First Committee Member

Joseph Morgan

Second Committee Member

Kyle Higgins

Third Committee Member

Tracy Spies

Fourth Committee Member

Michael McCreery

Number of Pages

202

Abstract

Students with disabilities often have difficulty meeting established math proficiency levels. Without these skills, students may face increased challenges in transitioning to adulthood, including fewer post-secondary educational opportunities, limited career options, and decreased long-term income. Addressing low math skills is important to improving options for students with disabilities. Research indicates that technology-based interventions have the potential to improve academic outcomes.

The purpose of this study was to examine the math instructional technology used in secondary math classrooms with students with disabilities. The study also examined teacherperceived barriers and desired supports related to the integration of technology. A three-round Delphi method was used to collect survey data from participants. Participants were 36 secondary general and special education teachers who were identified as experts by their school principals and currently teaching secondary math to students with disabilities in co-teach and/or resource settings. Expertise criteria included a standard teaching license, experience using instructional software with students, and a minimum of three years of experience teaching students with disabilities in co-teach and/or resource settings.
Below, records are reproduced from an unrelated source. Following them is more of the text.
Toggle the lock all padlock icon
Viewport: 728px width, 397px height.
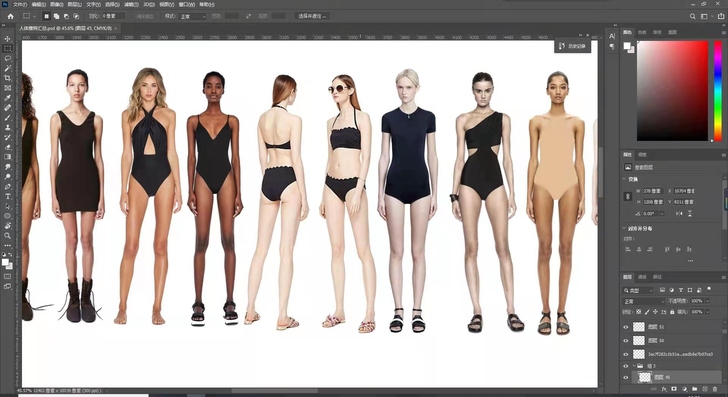coord(672,312)
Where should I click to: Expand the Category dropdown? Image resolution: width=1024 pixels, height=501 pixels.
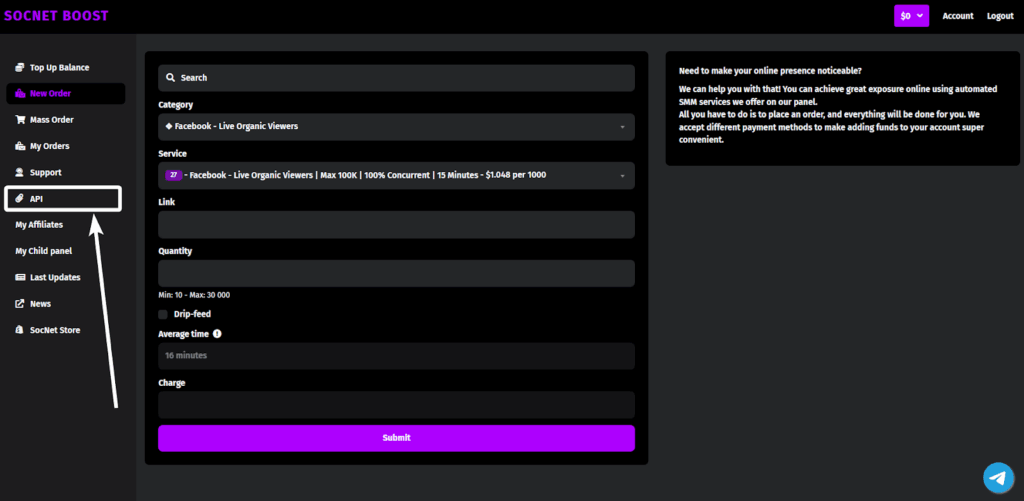click(x=396, y=127)
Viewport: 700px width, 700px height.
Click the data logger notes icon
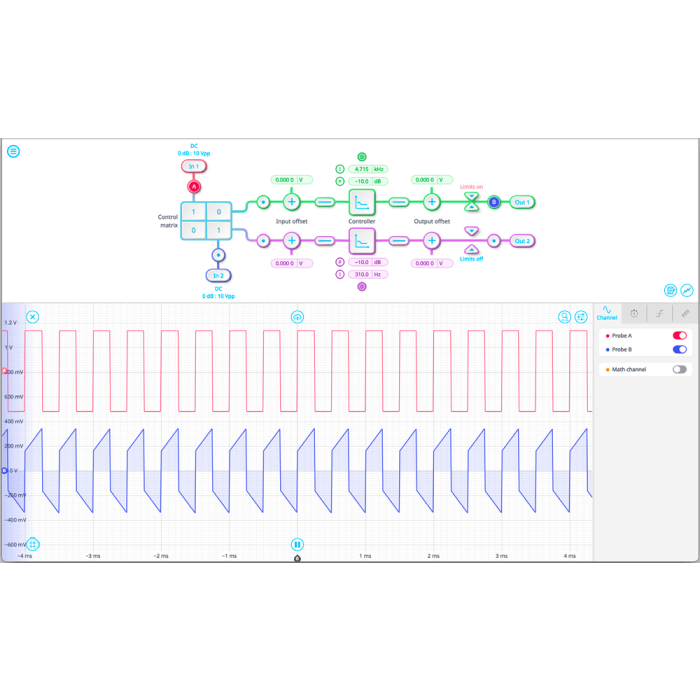(x=671, y=290)
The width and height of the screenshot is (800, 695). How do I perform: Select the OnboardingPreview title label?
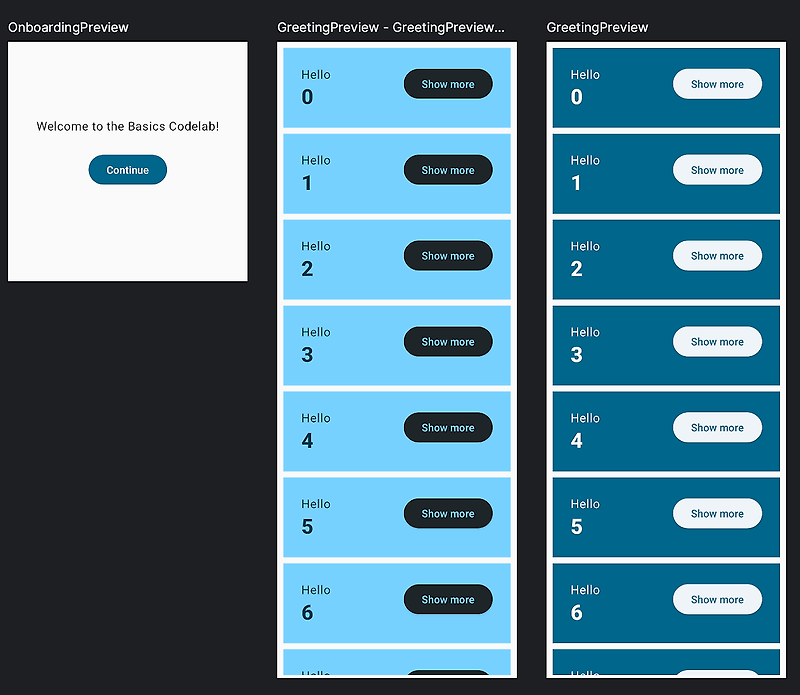(x=68, y=27)
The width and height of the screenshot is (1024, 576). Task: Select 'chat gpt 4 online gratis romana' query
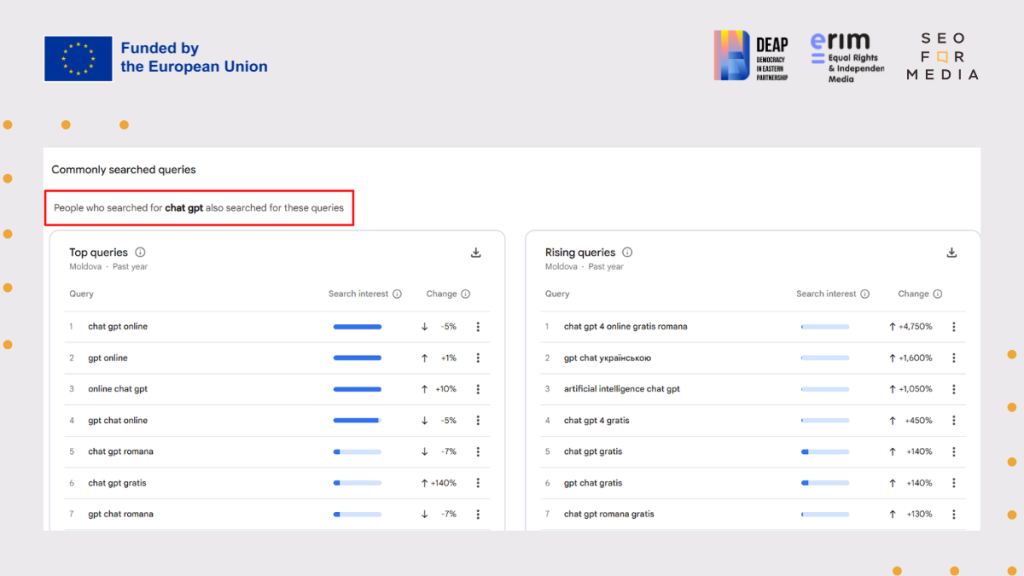625,327
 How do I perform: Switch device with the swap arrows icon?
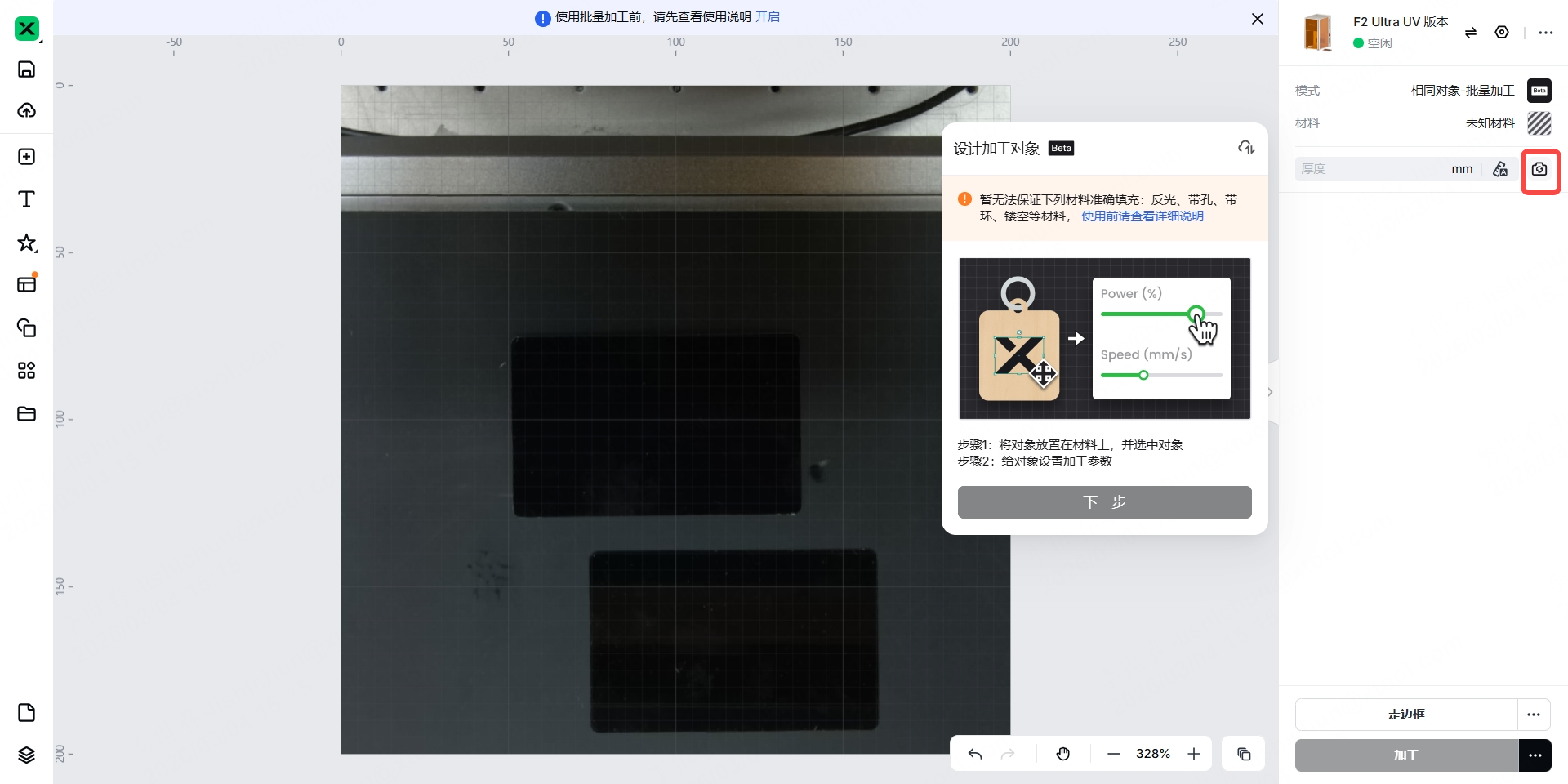pyautogui.click(x=1470, y=33)
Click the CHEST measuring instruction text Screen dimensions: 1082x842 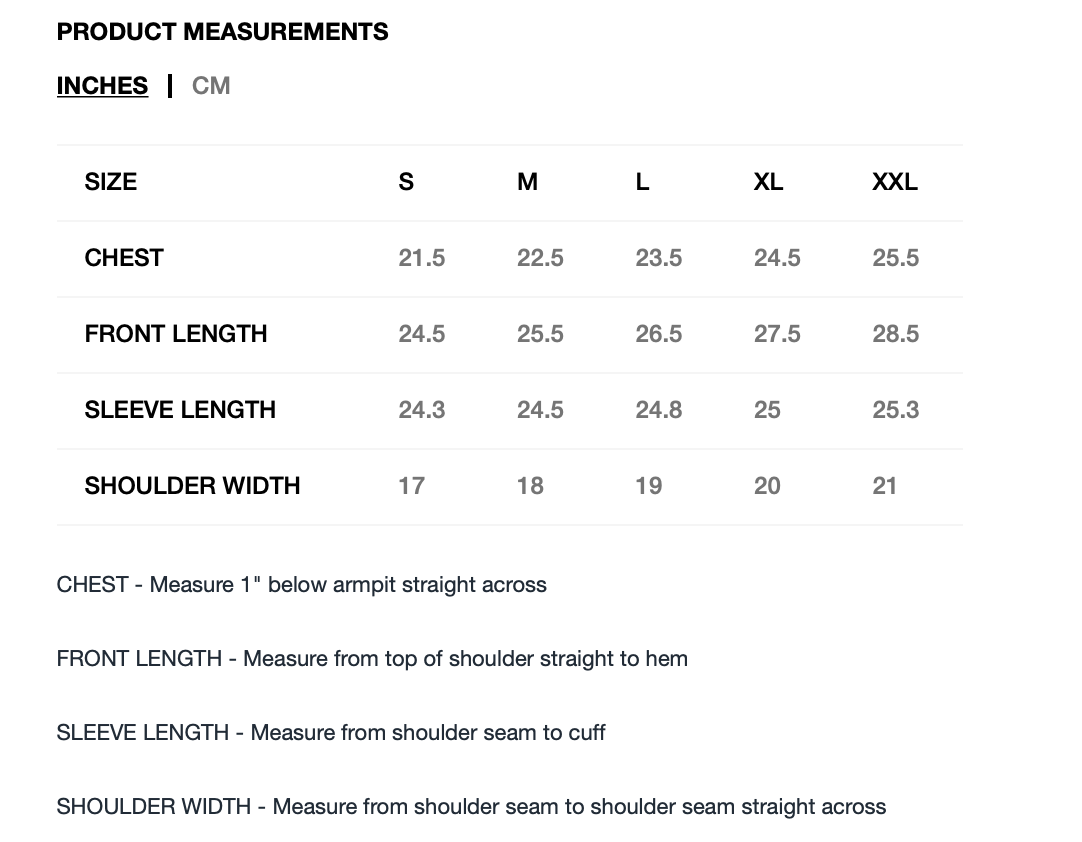(x=301, y=584)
The results indicated that participants most frequently used ALEKS, Kahoot, ST Math, or no instructional software in math instruction for students with disabilities. Software selection was based on software availability, software features, or no specific selection methods. Participants identified lack of time, cost, and lack of technology as barriers to implementation. The most frequently identified desired supports were training and support, additional technology, and no supports, and participants perceived technology as increasing engagement, improving math outcomes, or having an unknown impact on math performance.

These findings have implications for administrators, practitioners, researchers, and teacher preparation program developers. Instructional software continues to be underutilized in secondary math classrooms with students with disabilities, and the instructional software programs that are utilized do not have a strong evidence base. Administrators and practitioners should use a rigorous decision-making process to select and implement evidence-based instructional software to improve the math outcomes of students with disabilities.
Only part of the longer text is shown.